## TEXTO PARA ANÁLISE

━━━━━━━━━━━━━━━━

Tasso também suprimiu o dispositivo que elevava a regra de pontos, ao longo dos anos, para a aposentadoria especial dos expostos a agentes nocivos, como os mineiros. Fica mantida apenas a necessidade de somar idade e tempo de contribuição nos valores de 66, 76, ou 86 anos para mulheres e homens, dependendo do caso, e tempo de exposição de 15, 20 ou 25 anos, também a depender da exposição.

Foram eliminados do texto trechos que poderiam impedir a criação da contribuição extraordinária cobrada dos servidores públicos, aposentados e pensionistas dos estados e municípios. A redação do art. 149 ficou sem a expressão “no âmbito da União” para evitar interpretações de que ela só poderia ser cobrada pela União. Assim, a instituição de contribuição extraordinária fica sendo prerrogativa da União, dos Estados, do DF e dos municípios se a PEC 6/19 for aprovada com essa mudança.

PEC paralela

Tasso Jereissati lembrou que os pedidos para a inclusão na reforma dos Estados, DF, e municípios são a fundação da redação da PEC paralela. Por isso, esse é o primeiro artigo da proposta. Tasso sugeriu que Estados, DF e municípios adotem integralmente as regras do regime próprio de previdência dos servidores da União, aprovado a partir da PEC original, mas condicionada à aprovação nas assembleias legislativas de proposta apresentada pelos governadores aderindo às regras.

Caso esta aprovação ocorra em nível estadual, a adoção integral também se aplicará aos municípios do Estado com regimes próprios de Previdência, que passarão a ter as mesmas regras previdenciárias dos servidores da União. A autonomia do município é preservada, já que há uma cláusula de saída neste caso: em até um ano pode-se aprovar lei de iniciativa do prefeito para voltar atrás nessa adoção.

No texto paralelo também há mudanças para garantir que a pensão por morte nunca seja inferior a um salário mínimo. Além disso, altera o percentual acrescido por dependente dos atuais 10% para 20% quando são menores de idade.

Outra alteração sugerida beneficia os homens que ainda não estarão no mercado de trabalho com a entrada em vigor das mudanças sugeridas pela PEC 6/2019. Para eles, a PEC paralela sugere 15 anos mínimos de contribuição, em vez dos 20 previstos na proposta que veio da Câmara.

A PEC paralela também apresenta um cálculo mais vantajoso na aposentadoria por incapacidade em caso de acidente, ou seja, nos casos em que a morte não se deu por acidente de trabalho, doença profissional ou doença de trabalho, com um acréscimo de 10% na aposentadoria.

━━━━━━━━━━━━━━━━

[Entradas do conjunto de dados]
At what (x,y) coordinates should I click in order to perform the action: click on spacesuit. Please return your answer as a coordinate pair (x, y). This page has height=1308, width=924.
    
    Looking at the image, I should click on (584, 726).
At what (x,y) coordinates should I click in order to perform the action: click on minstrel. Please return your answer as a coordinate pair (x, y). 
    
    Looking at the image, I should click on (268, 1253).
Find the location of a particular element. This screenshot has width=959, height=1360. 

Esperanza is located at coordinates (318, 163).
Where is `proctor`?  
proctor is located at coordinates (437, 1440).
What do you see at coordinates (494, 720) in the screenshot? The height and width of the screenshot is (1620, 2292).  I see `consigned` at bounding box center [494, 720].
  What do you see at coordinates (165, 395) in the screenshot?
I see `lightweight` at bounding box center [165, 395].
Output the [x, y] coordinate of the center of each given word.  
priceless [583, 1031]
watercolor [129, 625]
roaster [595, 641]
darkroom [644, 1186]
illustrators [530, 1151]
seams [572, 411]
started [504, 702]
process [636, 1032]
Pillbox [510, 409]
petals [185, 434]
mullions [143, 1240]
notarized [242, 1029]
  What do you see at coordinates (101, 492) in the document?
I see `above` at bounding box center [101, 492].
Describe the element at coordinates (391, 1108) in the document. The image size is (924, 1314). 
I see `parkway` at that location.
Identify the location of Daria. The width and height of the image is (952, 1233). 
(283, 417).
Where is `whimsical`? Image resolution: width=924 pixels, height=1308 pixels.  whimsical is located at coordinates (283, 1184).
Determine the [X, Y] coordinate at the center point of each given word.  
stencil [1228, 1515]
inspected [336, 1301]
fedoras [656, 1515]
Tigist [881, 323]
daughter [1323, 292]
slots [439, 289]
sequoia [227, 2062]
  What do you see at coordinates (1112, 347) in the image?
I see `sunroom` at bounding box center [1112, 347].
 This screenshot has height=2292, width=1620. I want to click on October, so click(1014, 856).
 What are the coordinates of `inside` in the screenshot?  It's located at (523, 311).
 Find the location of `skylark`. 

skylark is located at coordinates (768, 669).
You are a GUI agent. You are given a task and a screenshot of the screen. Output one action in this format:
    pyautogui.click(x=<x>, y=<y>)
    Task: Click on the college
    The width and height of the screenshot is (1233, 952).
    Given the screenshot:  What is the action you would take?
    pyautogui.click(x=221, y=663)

━━━━━━━━━━━━━━━━

## ITEM DA TAREFA A
Liste os entes a quem, segundo o texto sobre a reforma da Previdência, caberia instituir a contribuição extraordinária se a PEC 6/19 for aprovada com a mudança no art. 149.
## ITEM DA TAREFA B
Responda com base no texto sobre a reforma da Previdência:
(i) Na pensão por morte, para quanto passa o percentual acrescido por dependente menor de idade, e qual é o percentual atual?
(ii) Em que prazo a cláusula de saída permite que o município volte atrás na adoção das regras da União, e por lei de iniciativa de quem?
(iii) Quantos anos mínimos de contribuição a PEC paralela sugere para os homens que ainda não estarão no mercado de trabalho?

## RESULTADO DO EXERCÍCIO A
União
Estados
DF
Municípios

## RESULTADO DO EXERCÍCIO B
(i) Passa para 20%. O percentual atual é de 10%.
(ii) Em até um ano, por lei de iniciativa do prefeito.
(iii) 15 anos, em vez dos 20 previstos na proposta que veio da Câmara.